Sometimes effective and is an additional option.In the case where the virus encrypts files (paycrypt @ gmail_com or other malicious software) can help roll back a few days ago.
program to decrypt RectorDecryptor
If the virus encrypts files jpg, doc, cbf, and so on. N., Can help a special program.For this we first need to go to startup and disable all but the antivirus.Next, you need to restart your computer.See all files, highlight suspicious.In the field under the name "Team" stated the location of a specific file (attention should be given to applications that do not have a signature: the manufacturer - no data).
all suspicious files to be removed, after which the need to clean the caches browser temporary folder (for this fit program CCleaner).
To start the decryption, you must download the above program.Then, run it and click "Start Scan", specifying the modified files and their extension.In modern versions of the program itself, you can specify only the infected file and click "Open."After that, the files are decrypted.
Subsequently, the utility automatically scans all computer data, including files on mapped network drives, and decrypts them.This recovery process can take several hours (depending on the workload and the speed of your computer).
As a result, all the corrupted files will be decoded in the same directory where they were originally.At the end it will only have to remove all the files from suspicious extension, which can be put down tick in the query "Delete encrypted files after successful decoding of" pre-pressing the "Change scan settings".However, it is better not to put, as in the case of a failed decryption of files they can retire, and then have to restore them first.

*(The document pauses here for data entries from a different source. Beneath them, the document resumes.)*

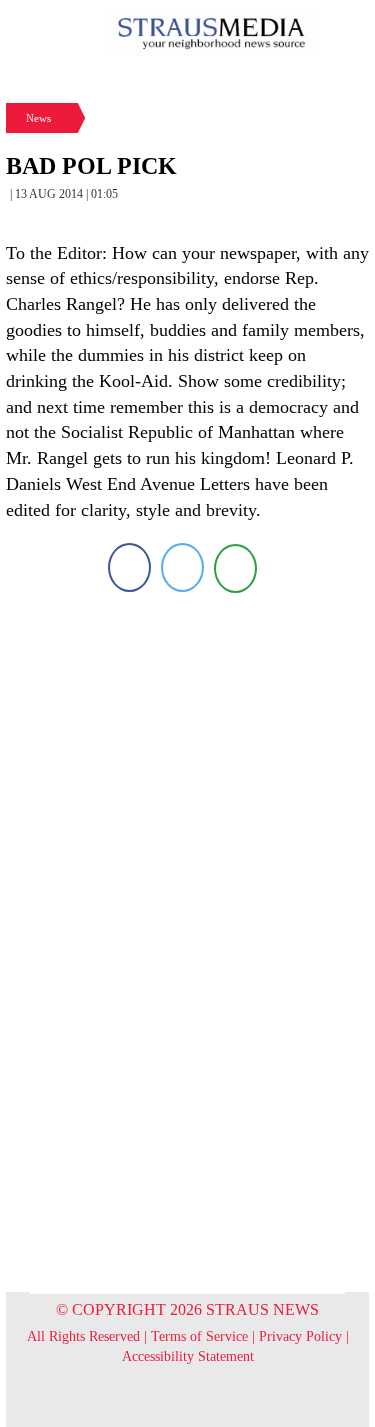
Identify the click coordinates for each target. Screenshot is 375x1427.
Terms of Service (199, 1336)
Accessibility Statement (188, 1356)
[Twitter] (182, 567)
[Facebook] (129, 567)
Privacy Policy (300, 1336)
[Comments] (235, 567)
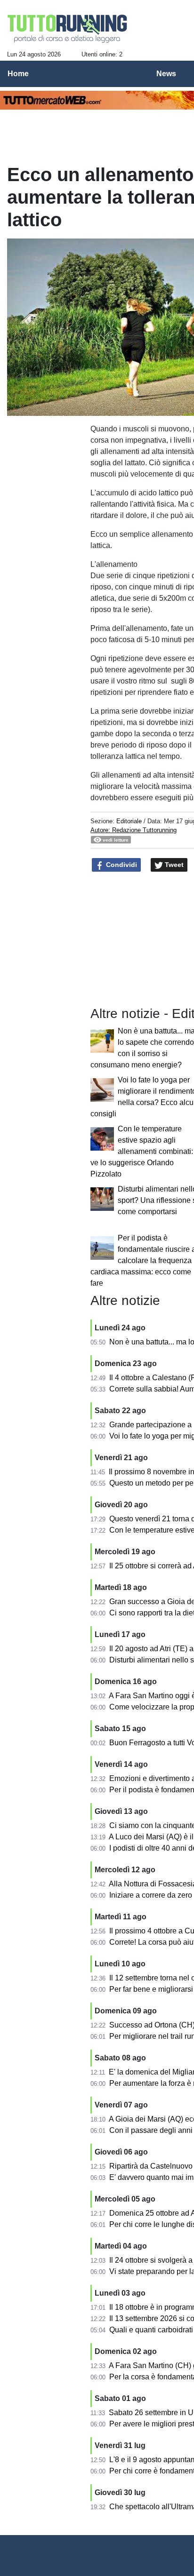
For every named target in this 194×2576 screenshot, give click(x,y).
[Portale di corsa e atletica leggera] (67, 29)
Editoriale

So, if the virus encrypts files doc, cbf, jpg t. E., Should not rush with the payment code.Maybe he did not need.
Nuances delete encrypted files
When you try to eliminate all the damaged files using a standard search and subsequent removal can begin hovering and slow down your computer.In this connection, the procedure is to use a special command line.After its launch it is necessary to write the following: del «& lt; drive & gt;: \ *. & Lt; extension of the infected file & gt;» / f / s.
sure you want to delete files such as "Read-menya.txt", which in the same command line must specify: del «& lt; drive & gt;: \ *. & Lt; filename & gt;» / f / s.
Thus, it can be noted that if the virus changed the name and the encrypted file, you do not just spend money on the purchase of key attackers first is to try to understand the problem on their own.It is better to invest in the purchase of a special program to decrypt the corrupted files.
Finally it is worth recalling that in this article the question regarding how to decrypt files encrypted virus.